(Recorded data)
◆ ◆ ◆ ◆

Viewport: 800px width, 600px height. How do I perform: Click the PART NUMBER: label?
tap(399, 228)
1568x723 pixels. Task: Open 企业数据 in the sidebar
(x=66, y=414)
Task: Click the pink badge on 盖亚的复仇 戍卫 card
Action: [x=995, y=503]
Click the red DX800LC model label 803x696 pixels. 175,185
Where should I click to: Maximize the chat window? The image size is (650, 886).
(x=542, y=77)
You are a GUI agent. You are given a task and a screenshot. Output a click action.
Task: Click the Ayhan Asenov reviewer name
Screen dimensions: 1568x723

◆ ◆ ◆ ◆

*What the exercise asks*
Give back the entries exactly, so that each line matches the original.

*The answer*
Viewport: 800px width, 600px height. How do I perform: Click the PART NUMBER: label?
tap(399, 228)
1568x723 pixels. Task: Open 企业数据 in the sidebar
(x=66, y=414)
Task: Click the pink badge on 盖亚的复仇 戍卫 card
Action: [x=995, y=503]
Click the red DX800LC model label 803x696 pixels. 175,185
Where should I click to: Maximize the chat window? The image size is (650, 886).
(x=542, y=77)
You are a GUI agent. You are given a task and a screenshot. Output a click action.
Task: Click the Ayhan Asenov reviewer name
Screen dimensions: 1568x723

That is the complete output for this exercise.